* [TASK ITEM]: In the records below, find the line containing "The image size is (902, 541)."; restate it and every later line word for word, through the last.
*** MATERIALS PROVIDED Section Begins ***
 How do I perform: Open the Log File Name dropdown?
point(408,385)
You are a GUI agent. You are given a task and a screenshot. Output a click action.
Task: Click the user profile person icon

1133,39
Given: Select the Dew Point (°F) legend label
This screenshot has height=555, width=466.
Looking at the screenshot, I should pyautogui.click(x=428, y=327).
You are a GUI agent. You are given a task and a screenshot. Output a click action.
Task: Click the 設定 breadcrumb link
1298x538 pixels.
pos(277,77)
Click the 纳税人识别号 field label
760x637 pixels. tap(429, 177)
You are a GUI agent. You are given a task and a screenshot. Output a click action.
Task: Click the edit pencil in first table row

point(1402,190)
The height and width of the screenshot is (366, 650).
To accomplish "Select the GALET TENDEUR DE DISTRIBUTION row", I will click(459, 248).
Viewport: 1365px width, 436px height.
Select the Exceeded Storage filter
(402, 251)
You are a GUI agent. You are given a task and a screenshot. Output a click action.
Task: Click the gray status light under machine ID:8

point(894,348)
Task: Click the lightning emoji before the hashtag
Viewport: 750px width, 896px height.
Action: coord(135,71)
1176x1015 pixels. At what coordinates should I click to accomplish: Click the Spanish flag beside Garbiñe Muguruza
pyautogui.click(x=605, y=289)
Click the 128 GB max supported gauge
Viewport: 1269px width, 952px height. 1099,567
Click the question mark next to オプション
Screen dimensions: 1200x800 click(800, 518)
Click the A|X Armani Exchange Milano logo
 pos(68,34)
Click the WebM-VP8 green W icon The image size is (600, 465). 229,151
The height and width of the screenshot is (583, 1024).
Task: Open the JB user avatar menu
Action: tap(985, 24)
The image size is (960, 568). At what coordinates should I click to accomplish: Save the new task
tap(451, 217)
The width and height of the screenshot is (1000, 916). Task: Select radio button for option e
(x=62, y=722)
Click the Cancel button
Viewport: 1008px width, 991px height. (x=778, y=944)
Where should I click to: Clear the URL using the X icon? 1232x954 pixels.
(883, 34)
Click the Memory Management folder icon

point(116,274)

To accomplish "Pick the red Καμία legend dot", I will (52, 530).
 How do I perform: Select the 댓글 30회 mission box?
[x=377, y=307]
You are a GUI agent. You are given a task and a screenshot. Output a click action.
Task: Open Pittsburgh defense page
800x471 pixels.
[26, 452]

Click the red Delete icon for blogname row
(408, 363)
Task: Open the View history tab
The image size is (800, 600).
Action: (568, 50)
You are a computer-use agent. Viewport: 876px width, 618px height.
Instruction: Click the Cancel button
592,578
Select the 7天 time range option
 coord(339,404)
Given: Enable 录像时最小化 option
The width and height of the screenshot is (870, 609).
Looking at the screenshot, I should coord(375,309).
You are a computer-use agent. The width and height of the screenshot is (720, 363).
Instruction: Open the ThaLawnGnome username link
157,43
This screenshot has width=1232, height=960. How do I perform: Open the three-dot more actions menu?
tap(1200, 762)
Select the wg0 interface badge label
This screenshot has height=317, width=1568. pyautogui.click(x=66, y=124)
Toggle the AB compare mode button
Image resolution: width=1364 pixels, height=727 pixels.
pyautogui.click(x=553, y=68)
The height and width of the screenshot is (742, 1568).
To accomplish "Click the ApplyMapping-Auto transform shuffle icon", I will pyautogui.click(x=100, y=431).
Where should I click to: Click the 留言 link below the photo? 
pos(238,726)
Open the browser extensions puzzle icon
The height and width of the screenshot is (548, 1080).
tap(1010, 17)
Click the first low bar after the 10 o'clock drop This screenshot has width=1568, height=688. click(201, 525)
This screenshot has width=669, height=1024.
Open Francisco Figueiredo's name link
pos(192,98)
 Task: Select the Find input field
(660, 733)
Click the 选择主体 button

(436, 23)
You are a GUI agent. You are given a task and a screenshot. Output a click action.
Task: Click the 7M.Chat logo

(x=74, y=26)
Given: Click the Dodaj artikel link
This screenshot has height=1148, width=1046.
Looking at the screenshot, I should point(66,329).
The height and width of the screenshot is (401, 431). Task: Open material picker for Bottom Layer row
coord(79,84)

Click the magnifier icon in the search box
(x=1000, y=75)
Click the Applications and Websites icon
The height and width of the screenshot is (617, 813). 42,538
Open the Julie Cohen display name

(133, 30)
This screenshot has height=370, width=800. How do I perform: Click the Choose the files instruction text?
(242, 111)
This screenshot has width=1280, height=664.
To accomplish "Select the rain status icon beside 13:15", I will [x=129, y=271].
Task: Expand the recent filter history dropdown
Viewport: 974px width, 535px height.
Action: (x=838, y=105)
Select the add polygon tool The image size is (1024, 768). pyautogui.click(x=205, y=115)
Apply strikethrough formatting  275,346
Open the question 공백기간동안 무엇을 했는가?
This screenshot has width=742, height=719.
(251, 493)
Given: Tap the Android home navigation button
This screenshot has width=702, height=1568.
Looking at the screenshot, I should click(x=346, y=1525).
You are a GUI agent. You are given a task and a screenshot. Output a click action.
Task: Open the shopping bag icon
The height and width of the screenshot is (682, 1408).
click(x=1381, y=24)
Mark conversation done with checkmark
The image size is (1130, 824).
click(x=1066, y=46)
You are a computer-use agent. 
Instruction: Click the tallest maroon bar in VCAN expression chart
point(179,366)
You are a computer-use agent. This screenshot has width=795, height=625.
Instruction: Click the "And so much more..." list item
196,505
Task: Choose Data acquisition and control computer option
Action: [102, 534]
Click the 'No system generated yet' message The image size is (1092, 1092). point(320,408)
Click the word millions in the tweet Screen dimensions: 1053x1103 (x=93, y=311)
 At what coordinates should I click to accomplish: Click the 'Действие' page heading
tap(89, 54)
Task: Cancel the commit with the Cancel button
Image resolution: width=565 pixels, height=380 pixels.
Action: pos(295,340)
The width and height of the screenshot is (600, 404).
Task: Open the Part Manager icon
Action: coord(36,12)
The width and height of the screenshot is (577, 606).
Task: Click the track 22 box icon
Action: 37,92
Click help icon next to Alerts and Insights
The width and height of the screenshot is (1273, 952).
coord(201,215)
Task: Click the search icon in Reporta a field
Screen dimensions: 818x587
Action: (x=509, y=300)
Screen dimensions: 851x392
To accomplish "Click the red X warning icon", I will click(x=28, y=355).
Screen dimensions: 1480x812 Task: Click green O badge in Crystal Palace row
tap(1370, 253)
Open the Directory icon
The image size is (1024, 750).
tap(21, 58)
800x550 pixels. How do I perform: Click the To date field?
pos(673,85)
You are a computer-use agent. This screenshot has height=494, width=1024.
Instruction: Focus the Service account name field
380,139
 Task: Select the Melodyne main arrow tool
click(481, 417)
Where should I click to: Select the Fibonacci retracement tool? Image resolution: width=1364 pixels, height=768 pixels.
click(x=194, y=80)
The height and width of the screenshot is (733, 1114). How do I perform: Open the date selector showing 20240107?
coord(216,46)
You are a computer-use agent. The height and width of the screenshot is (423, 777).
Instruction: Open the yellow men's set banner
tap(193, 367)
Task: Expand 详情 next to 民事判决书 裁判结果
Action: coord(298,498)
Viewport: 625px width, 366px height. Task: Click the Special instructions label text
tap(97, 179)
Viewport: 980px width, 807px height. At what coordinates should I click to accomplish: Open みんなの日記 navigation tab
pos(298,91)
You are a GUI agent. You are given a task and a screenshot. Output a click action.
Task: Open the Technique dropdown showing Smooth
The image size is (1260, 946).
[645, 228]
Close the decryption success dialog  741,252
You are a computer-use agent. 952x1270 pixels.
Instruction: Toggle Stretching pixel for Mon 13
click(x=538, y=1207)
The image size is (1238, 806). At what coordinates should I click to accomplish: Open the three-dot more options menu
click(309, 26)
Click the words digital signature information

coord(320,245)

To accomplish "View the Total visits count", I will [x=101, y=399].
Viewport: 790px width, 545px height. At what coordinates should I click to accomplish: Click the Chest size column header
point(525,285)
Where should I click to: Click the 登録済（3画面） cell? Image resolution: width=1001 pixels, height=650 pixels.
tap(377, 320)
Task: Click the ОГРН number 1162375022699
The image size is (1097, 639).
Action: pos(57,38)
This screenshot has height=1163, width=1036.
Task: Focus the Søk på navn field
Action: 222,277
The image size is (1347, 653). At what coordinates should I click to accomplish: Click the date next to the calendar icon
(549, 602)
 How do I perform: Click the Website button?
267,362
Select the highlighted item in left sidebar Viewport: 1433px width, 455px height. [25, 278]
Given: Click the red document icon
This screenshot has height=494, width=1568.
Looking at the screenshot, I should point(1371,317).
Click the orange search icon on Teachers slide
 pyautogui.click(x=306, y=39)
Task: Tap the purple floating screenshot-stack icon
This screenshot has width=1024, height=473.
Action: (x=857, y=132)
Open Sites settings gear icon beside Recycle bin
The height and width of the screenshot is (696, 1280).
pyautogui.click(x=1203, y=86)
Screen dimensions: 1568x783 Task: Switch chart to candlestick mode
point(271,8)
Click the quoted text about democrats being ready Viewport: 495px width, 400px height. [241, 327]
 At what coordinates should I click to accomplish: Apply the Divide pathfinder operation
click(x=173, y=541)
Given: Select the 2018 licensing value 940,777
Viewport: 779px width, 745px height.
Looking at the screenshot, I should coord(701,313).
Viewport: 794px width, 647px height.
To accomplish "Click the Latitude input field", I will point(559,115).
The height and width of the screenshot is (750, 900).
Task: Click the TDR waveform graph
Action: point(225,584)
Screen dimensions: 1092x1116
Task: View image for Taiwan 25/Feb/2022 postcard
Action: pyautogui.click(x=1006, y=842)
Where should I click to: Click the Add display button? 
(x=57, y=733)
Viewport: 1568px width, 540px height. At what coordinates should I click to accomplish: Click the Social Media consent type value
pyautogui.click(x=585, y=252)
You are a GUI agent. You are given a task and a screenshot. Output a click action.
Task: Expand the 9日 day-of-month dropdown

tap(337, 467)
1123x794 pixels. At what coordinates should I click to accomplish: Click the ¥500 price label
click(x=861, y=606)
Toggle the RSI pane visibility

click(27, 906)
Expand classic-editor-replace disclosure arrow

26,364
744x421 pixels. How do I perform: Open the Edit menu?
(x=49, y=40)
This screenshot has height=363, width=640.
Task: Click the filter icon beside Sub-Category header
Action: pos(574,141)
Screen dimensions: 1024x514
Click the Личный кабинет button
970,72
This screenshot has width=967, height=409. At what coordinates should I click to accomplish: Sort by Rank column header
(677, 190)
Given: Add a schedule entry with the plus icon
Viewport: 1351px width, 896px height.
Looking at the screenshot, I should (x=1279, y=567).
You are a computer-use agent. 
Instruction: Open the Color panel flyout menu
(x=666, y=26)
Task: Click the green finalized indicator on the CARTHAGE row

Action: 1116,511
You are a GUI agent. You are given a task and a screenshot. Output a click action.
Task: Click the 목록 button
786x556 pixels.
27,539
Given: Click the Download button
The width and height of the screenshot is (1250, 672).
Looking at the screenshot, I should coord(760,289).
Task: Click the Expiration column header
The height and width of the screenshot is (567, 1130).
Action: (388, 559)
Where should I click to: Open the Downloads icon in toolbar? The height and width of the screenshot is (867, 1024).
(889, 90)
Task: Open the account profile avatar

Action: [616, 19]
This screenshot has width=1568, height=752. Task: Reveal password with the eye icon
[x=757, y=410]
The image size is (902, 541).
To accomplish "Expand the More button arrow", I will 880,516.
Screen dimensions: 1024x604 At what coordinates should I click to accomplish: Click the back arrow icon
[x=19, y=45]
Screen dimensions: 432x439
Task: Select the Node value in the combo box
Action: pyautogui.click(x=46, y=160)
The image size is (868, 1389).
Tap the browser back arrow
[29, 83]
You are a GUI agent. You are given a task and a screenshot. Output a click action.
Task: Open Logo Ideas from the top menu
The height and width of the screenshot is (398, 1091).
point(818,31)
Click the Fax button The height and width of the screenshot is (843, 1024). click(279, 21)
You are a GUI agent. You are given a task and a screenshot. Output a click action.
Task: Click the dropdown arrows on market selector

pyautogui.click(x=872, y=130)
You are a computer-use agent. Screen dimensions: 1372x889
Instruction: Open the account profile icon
*** MATERIALS PROVIDED Section Ends ***
* [SOLUTION TO THIS PROBLEM]:
The image size is (902, 541).
To accomplish "Expand the More button arrow", I will 880,516.
Screen dimensions: 1024x604 At what coordinates should I click to accomplish: Click the back arrow icon
[x=19, y=45]
Screen dimensions: 432x439
Task: Select the Node value in the combo box
Action: pyautogui.click(x=46, y=160)
The image size is (868, 1389).
Tap the browser back arrow
[29, 83]
You are a GUI agent. You are given a task and a screenshot. Output a click action.
Task: Open Logo Ideas from the top menu
The height and width of the screenshot is (398, 1091).
point(818,31)
Click the Fax button The height and width of the screenshot is (843, 1024). click(279, 21)
You are a GUI agent. You are given a task and a screenshot. Output a click action.
Task: Click the dropdown arrows on market selector

pyautogui.click(x=872, y=130)
You are a computer-use agent. Screen dimensions: 1372x889
Instruction: Open the account profile icon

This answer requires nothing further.